- **Problem requirements**: Every line from the one with "Open reply bubble beside 1399 likes" through the final line of the data below goes in the answer, copied exactly. Pictures do not.

- **Data for this task**:
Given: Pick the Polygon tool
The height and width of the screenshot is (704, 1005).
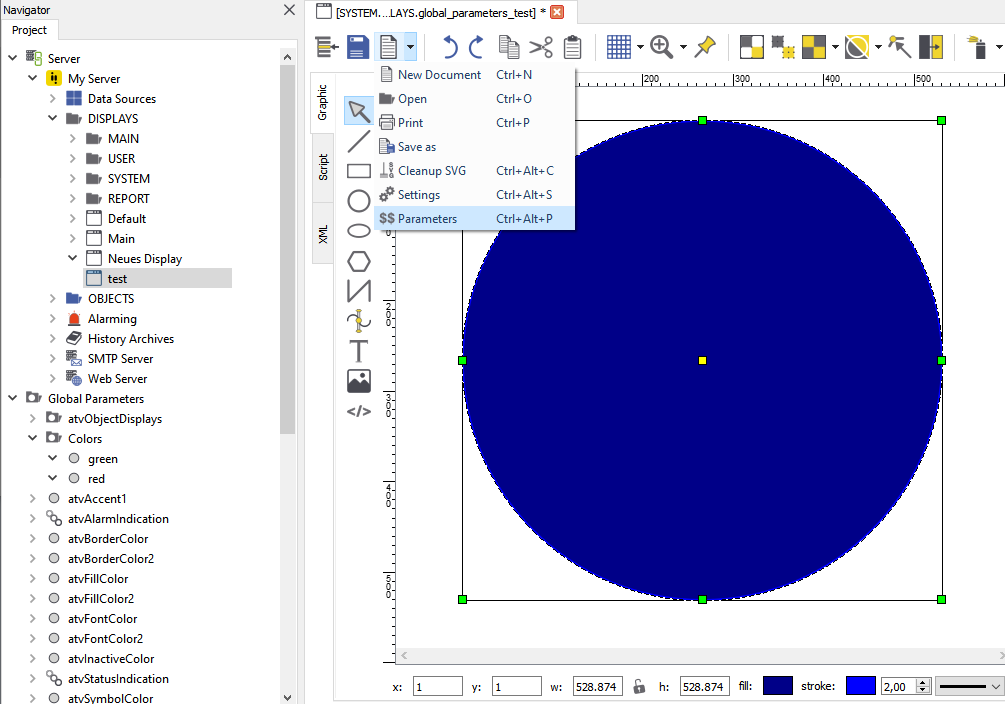Looking at the screenshot, I should tap(358, 260).
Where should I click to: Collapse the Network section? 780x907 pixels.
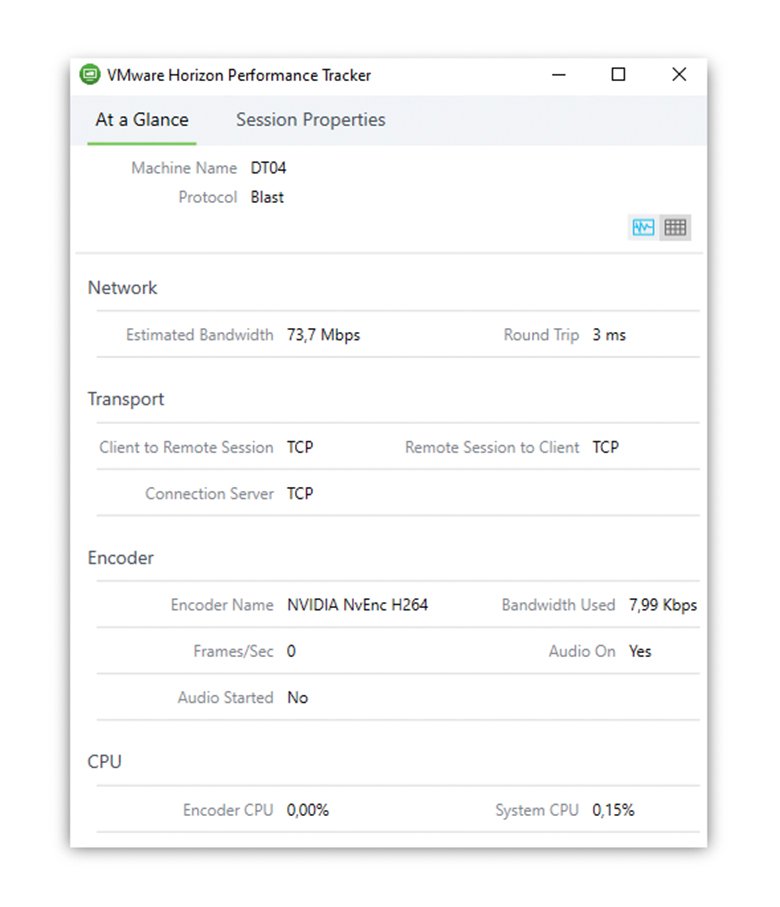(x=122, y=288)

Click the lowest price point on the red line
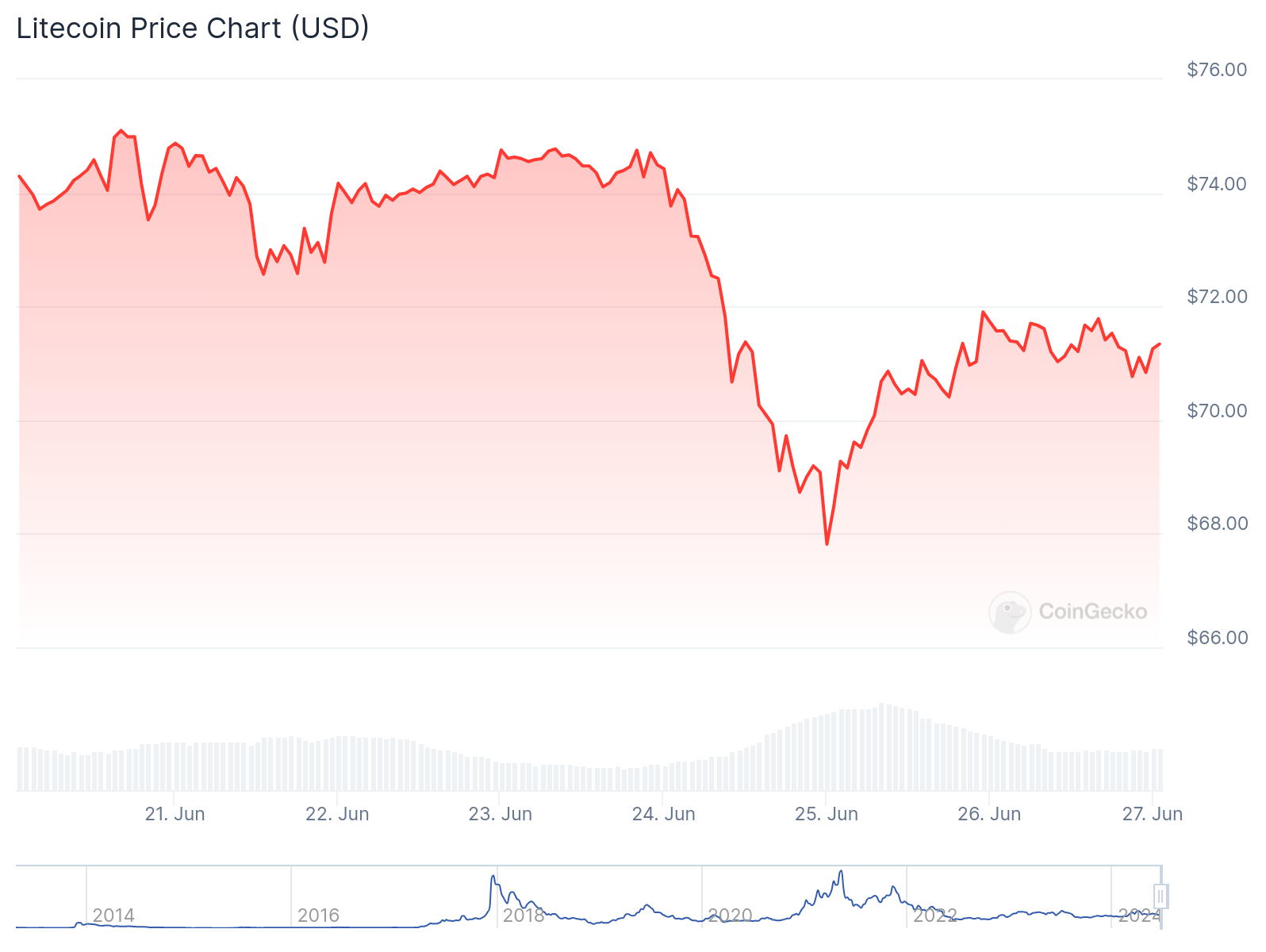[x=827, y=544]
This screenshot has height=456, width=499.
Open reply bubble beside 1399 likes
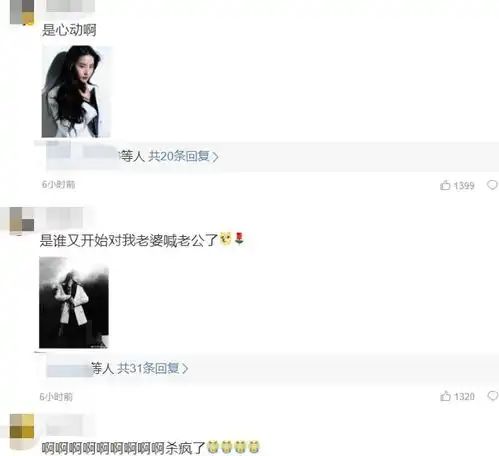(492, 185)
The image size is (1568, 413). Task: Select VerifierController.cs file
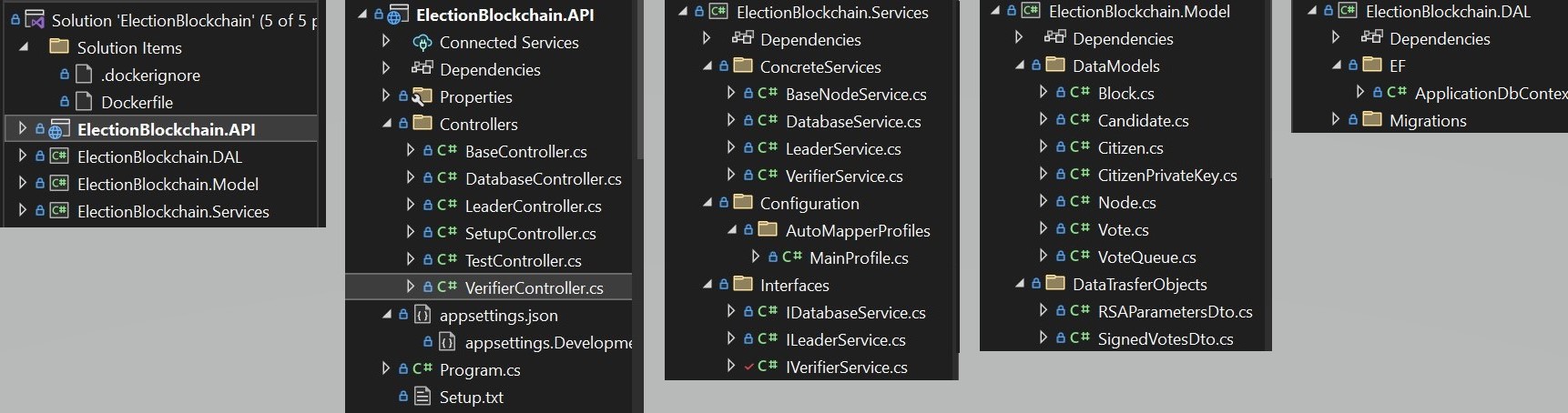point(534,288)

- **Result for this exercise**:
Open reply bubble beside 1399 likes
(492, 185)
The image size is (1568, 413). Task: Select VerifierController.cs file
point(534,288)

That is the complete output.